### Trecho de origem

========================================================================

As denúncias de espancamento e tortura contra presos da carceragem do Depatri (Departamento de Investigação de Crimes Patrimoniais de São Paulo), feitas no começo de fevereiro pela Pastoral Carcerária e pela Comissão de Direitos Humanos da Assembléia Legislativa, podem se transformar num marco para a luta contra a violência cotidiana nas prisões.
A firme determinação demonstrada pela Secretaria da Segurança Pública em apurar o caso, que esperamos não seja prejudicada com as mudanças na Corregedoria da Polícia Civil, está permitindo a produção de provas que não só confirmam a veracidade das denúncias dos presos como definem a responsabilidade dos policiais civis, entre eles alguns delegados, nessas sessões de espancamento.
Dos 130 casos apresentados pelas entidades, perícias confirmaram marcas de agressão por objetos contundentes em 107 presos.

========================================================================

### Informações fornecidas
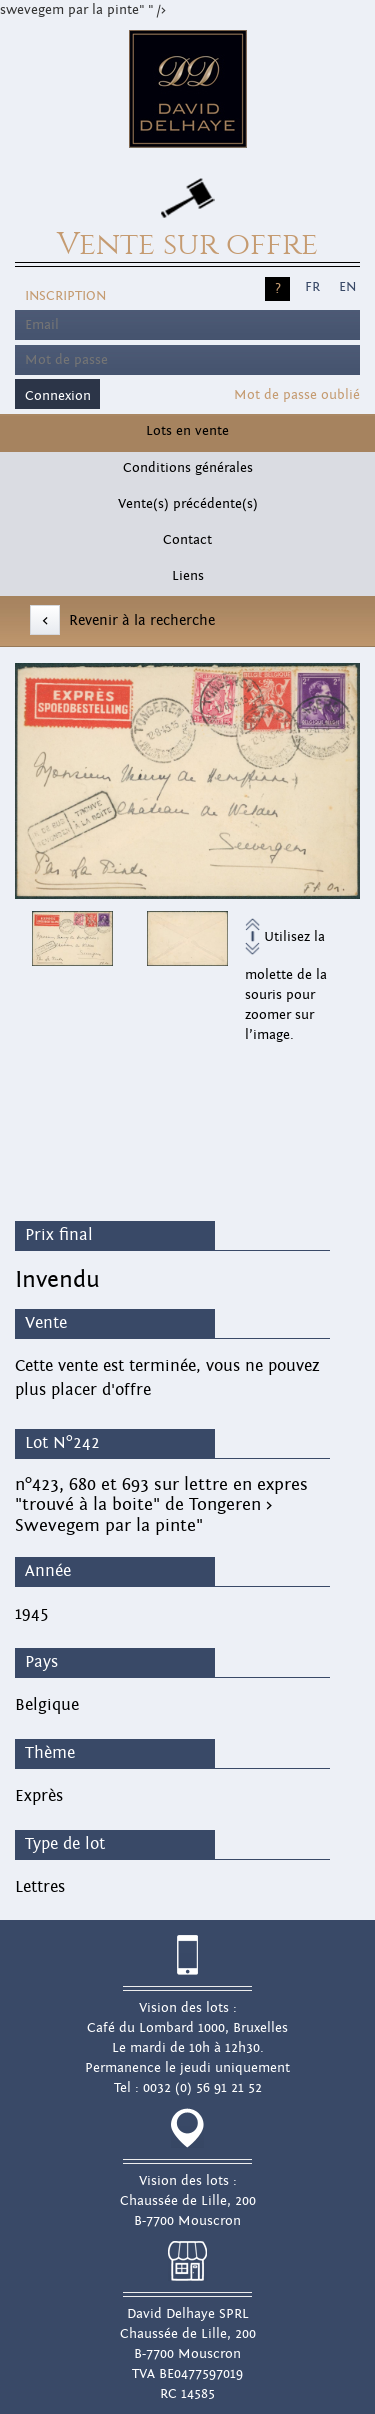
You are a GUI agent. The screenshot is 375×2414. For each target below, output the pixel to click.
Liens (188, 576)
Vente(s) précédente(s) (188, 504)
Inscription (65, 296)
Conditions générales (188, 468)
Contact (187, 540)
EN (347, 287)
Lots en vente (187, 431)
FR (312, 287)
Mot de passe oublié (297, 395)
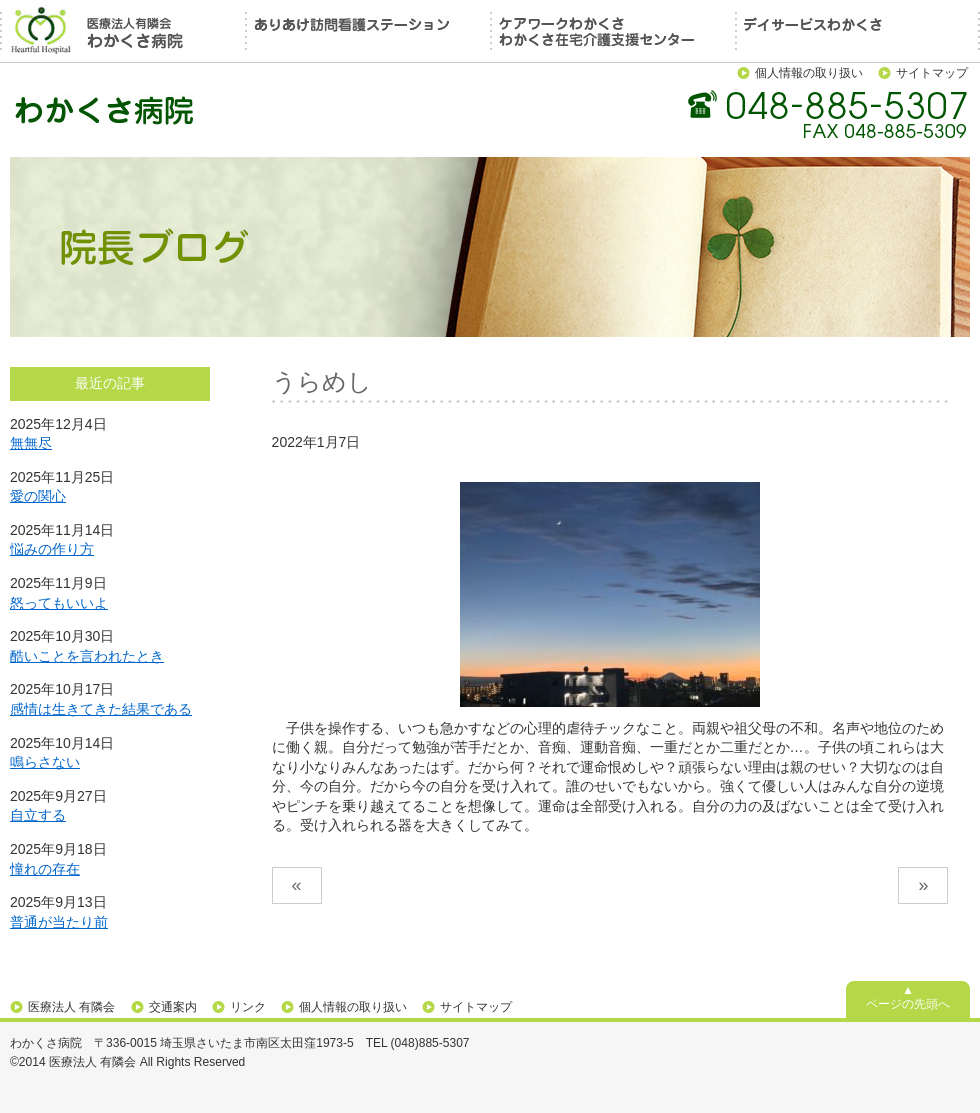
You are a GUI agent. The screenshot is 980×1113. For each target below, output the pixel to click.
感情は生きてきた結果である (101, 709)
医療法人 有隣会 (71, 1007)
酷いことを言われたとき (87, 656)
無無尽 (31, 443)
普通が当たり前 (59, 922)
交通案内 (173, 1007)
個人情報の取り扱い (809, 73)
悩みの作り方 (52, 549)
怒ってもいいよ (59, 603)
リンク (248, 1007)
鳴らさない (45, 762)
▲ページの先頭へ (908, 996)
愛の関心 (38, 496)
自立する (38, 815)
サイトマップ (932, 73)
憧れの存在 (45, 869)
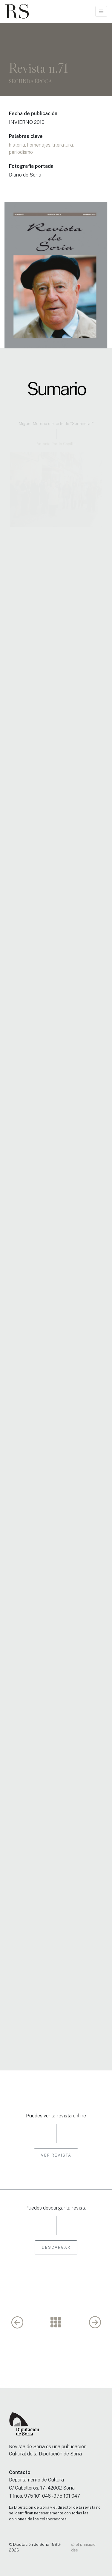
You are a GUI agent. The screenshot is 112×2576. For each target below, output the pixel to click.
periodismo (21, 152)
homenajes (38, 145)
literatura (63, 145)
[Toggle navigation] (101, 11)
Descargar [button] (56, 2247)
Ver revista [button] (56, 2155)
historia (17, 145)
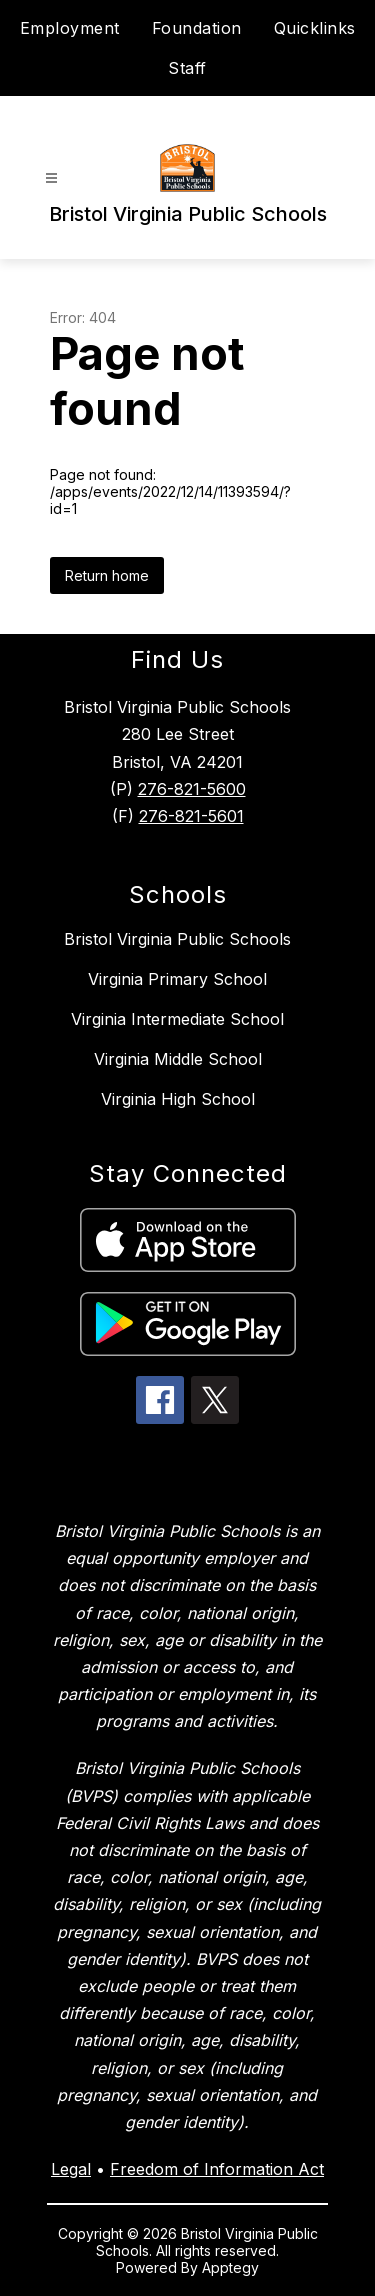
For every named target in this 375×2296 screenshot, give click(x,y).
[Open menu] (51, 178)
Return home (107, 575)
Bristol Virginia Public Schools (177, 939)
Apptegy (230, 2267)
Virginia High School (178, 1099)
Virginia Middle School (178, 1059)
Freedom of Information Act (217, 2169)
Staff (187, 68)
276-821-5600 (192, 789)
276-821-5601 (191, 816)
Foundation (197, 28)
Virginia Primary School (177, 979)
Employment (70, 28)
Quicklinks (315, 28)
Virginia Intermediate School (177, 1019)
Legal (71, 2169)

========================================================================

### Requisitos
• a. Reescreva de forma mais breve o parágrafo do trecho sobre o Depatri que começa com "A firme determinação", mantendo seus fatos principais.
• b. Redigite o trecho sobre o Depatri começando em "A firme determinação" e terminando em "sessões de espancamento.".
• c. Explique, em uma a três frases, o que está permitindo a produção de provas sobre os espancamentos, conforme o trecho sobre o Depatri.

### Respostas em ordem
• a. A Secretaria da Segurança Pública tem mostrado firmeza na apuração do caso. Espera-se que as mudanças na Corregedoria da Polícia Civil não prejudiquem essa apuração. Ela está permitindo reunir provas que confirmam as denúncias dos presos e definem a responsabilidade de policiais civis, inclusive alguns delegados, pelas sessões de espancamento.

• b.
A firme determinação demonstrada pela Secretaria da Segurança Pública em apurar o caso, que esperamos não seja prejudicada com as mudanças na Corregedoria da Polícia Civil, está permitindo a produção de provas que não só confirmam a veracidade das denúncias dos presos como definem a responsabilidade dos policiais civis, entre eles alguns delegados, nessas sessões de espancamento.

• c. A firme determinação demonstrada pela Secretaria da Segurança Pública em apurar o caso está permitindo a produção dessas provas. Elas confirmam a veracidade das denúncias dos presos e definem a responsabilidade dos policiais civis, entre eles alguns delegados.